Throughout his life, Foucault's concept of authenticity meant looking at situations where people lived dangerously and flirted with death, a site where creativity originated. In the tradition of Friedrich Nietzsche and Georges Bataille, Foucault embraced the artist who pushed the limits of rationality and he wrote with great passion in defense of irrationalities that broke new boundaries. In 1978, Foucault found such morbid transgressive powers in the revolutionary figure of Ayatollah Khomeini and the millions who risked death as they followed him in the course of the revolution. He knew that such "limit" experiences could lead to new forms of creativity and he passionately threw in his support. This was Foucault's only first-hand experience of revolution and it led to his most extensive set of writings on a non-Western society.

[...]

The Iranian experience also raises some serious questions about Foucault's thought. First, it is often assumed that Foucault's suspicion of utopianism, his hostility to grand narratives and universals, and his stress on difference and singularity rather than totality, would make him less likely than his predecessors on the left to romanticize an authoritarian politics that promised radically to refashion from above the lives and thought of a people, for their ostensible benefit. However, his Iran writings showed that Foucault was not immune to the type of illusions that so many Western leftists had held toward the Soviet Union and later, China. Foucault did not anticipate the birth of yet another modern state where old religious technologies of domination could be refashioned and institutionalized; this was a state that combined a traditionalist ideology (Islam) with the anti- imperialist discourse of the left, but also equipped itself with modern technologies of organization, surveillance, warfare, and propaganda.

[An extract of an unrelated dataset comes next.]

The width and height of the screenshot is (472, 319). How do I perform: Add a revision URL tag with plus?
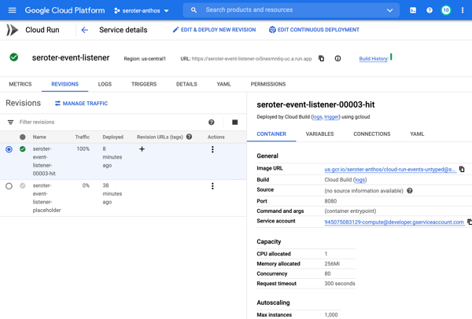[x=142, y=149]
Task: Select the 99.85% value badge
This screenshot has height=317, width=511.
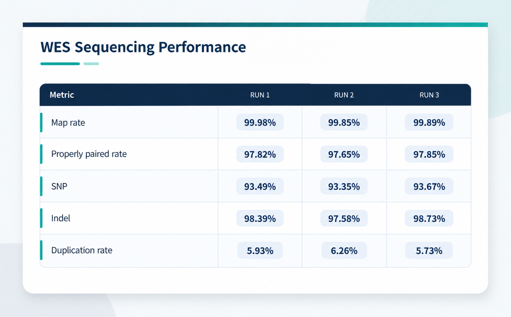Action: tap(344, 122)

Second, Foucault's highly problematic relationship to feminism becomes more than an intellectual lacuna in the case of Iran. On a few occasions, Foucault reproduced statements he had heard from religious figures on gender relations in a possible future Islamic republic, but he never questioned the "separate but equal" message of the Islamists. Foucault also dismissed feminist premonitions that the revolution was headed in a dangerous direction. He seemed to regard such warnings as little more than Orientalist attacks on Islam, thereby depriving himself of a more balanced perspective toward the events in Iran. At a more general level, Foucault remained insensitive toward the diverse ways in which power affected women, as against men. He ignored the fact that those most traumatized by premodern disciplinary practices were often woman and children.

[...]

On March 24, a highly polemical article directed against Foucault appeared in Le Matin, a leftist daily that had editorialized forcefully against what it called Khomeini's "road toward counter-revolution and moral regulation." Entitled "Of What Are the Philosophers Dreaming?"4 and written by the feminist journalists Claudie and Jacques Broyelle, it derided Foucault's enthusiastic praise of the Islamist movement: "Returning from Iran a few months ago, Michel Foucault stated that he was ‘impressed' by the ‘attempt to open a spiritual dimension in politics' that he discerned in project on an Islamic government. Today there are little girls all in black, veiled from head to toe; women stabbed precisely because they do not want to wear the veil; summary executions for homosexuality; the creation of a ‘Ministry of Guidance According to the Precepts of the Koran;' thieves and adulterous women flagellated." Alluding to his Discipline and Punish, they referred ironically to "this spirituality that disciplines and punishes." The Broyelles mocked Foucault's notions of "political spirituality" and asked if this was connected to the "spiritual meaning" of the summary executions of homosexuals then taking place in Iran. They also called upon Foucault to admit that his thinking on Iran had been "in error." Foucault's response, published two days later, was in fact a non-response. He would not respond, he wrote, "because throughout ‘my life' I have never taken part in polemics. I have no intention of beginning now." He wrote further, "I am ‘summoned to acknowledge my errors'." He hinted that it was the Broyelles who were engaging in thought control by the manner in which they had called him to account.